TASK DIRECTIONS ▸
Reproduce every line in the listing that contains the word "Select".

INFORMATION SHOWN ▸
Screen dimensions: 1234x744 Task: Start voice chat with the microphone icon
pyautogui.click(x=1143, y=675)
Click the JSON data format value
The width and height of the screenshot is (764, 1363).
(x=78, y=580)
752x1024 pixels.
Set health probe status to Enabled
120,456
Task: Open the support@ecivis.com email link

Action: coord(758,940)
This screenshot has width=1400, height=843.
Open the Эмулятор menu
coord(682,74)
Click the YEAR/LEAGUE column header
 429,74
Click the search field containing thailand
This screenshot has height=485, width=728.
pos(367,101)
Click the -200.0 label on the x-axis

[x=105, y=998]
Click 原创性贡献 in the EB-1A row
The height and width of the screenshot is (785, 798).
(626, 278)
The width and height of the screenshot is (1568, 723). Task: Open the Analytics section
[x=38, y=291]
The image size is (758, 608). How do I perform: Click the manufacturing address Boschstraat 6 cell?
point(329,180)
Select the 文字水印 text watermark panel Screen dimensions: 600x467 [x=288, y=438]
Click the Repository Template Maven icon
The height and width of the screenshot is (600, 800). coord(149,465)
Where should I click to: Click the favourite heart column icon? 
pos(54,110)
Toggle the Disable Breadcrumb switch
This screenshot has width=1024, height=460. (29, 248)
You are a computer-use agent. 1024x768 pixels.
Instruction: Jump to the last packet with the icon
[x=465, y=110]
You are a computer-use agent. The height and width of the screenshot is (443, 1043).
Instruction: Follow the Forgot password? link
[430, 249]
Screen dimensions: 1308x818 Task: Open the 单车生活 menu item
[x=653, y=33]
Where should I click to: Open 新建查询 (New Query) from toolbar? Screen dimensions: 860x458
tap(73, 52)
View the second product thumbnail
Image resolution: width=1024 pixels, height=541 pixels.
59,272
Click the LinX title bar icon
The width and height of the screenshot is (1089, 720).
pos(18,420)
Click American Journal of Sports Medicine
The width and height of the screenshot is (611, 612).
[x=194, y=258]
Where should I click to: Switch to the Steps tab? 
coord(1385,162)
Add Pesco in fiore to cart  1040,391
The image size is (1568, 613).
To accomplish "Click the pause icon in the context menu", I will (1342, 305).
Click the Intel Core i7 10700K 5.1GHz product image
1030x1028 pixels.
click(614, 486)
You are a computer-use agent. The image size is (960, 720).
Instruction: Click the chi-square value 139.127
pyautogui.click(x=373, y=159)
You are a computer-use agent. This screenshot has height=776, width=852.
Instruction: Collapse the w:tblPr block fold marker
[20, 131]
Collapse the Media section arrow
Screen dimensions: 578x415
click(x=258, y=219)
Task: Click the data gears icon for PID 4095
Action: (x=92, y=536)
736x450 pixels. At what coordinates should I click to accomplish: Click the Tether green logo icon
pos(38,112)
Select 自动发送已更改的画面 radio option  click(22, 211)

EXPECTED OUTPUT ▸
Select the 文字水印 text watermark panel Screen dimensions: 600x467 [x=288, y=438]
Select 自动发送已更改的画面 radio option  click(22, 211)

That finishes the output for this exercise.